A catalytic heater uses radiant heat. It heats objects indirectly. Think heat lamp. When you're cold, it feels warm. It warms only whatever it's pointed at. You can spread the heat farther by reflecting it off something but there will likely always be a cold corner the heat doesn't reach and a draft due to having the required vent open.

Also surprised nobody's discussed the interior humidity created by catalytic heaters. Burning a gallon of propane produces 1.6 lbs of water, about 0.8 gallons. A forced-air furnace blows this and all other byproducts outside. A catalytic heater puts it into the interior. A warm interior and cold exterior generally result in interior condensation just due to moisture already in the air, plus your breath, plus anything else giving off water vapor like coffee, soup, etc. Add to that a catalytic heater and your windows are gonna look like waterfalls with a lake in every sill. Forced ventilation, like a Fantastic roof vent, can help tremendously but it's not 100 or even 90% effective and then you're blowing your heat out just get rid of moisture. Passive ventilation, like an open window, does almost nothing for moisture reduction. A forced-air furnace though, blows all that out on its own without the need for drafty ventilation or extra fans running.
 

Scoutn79

Adventurer
No harm, no foul. I am not wedded to the buddy heater in the slightest.

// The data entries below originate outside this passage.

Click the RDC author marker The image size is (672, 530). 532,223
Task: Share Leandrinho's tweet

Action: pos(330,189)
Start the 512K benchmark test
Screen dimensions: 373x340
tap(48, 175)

One thing I didn't make clear is I am not one that cares for the 1lb propane cylinders, which is why I am wanting to plumb off of a 20lb tank. I know they say you can refill the cylinders, but I've seen the results of refilling accidents and I don't want to take that risk.

Advantages of Propane are there, easier to use, in bulk tank availability about the same price, but I am really unsure on how to plumb safely and still use the camping appliances instead of low pressure RV appliances.

The space I will need to heat is actually going to be relatively small. A slide in hard side truck camper, with 1.5" insulated walls. Total floor length of 9 feet. So less than 100sq ft total, and reasonably insulated. The low oxygen shutoff is of interest because I really don't want to die of carbon monoxide poisoning should I want to use the heat.

Alternatively my gas appliances, need to plumbing, and aside from the heater, can and will run unleaded auto fuel. For the most part it is true that gasoline and white gas are the same, but auto gas has a lot of additives and other things that will mess up one of the old white gas catalytic heaters. Now those things have zero safety features in them, just common sense. CO detectors, and sufficient fresh air intake. LIght the thing and get it going OUTSIDE lest ye burn down thy camper... I have used them in a tent for years with no problem, just make sure I have LOTS of fresh air coming in.

I know I can source Coleman fuel, propane, and unleaded gasoline in the U.S., and Canada, Assuming I only need white gas for the heater, if it's legal to bring white gas from the U.S. to Mexico problem solved as I won't be spending months on end in Mexico, but more like 2 weeks of vacation, and not likely to need heat every day. Heck might just be able to heat up the cast iron griddle enough to radiate heat at night so we can get into bed comfortably, do the rest with blankets and snuggling up to a warm co traveller...

And yes, use at high elevations is a consideration. Not so much traveling here in Texas / Oklahoma / Louisiana, but once we point out west, to Oregon, Washington, or even Arizona, so use in the 7K - 11K ft elevation range is something to be considered. I know Propane appliances of any sort over about 8K ft and at colder temps can be flaky. I have personally had to warm a green propane bottle with my body heat prior to being able to use it on my stove before. The pressure drops as the temp drops.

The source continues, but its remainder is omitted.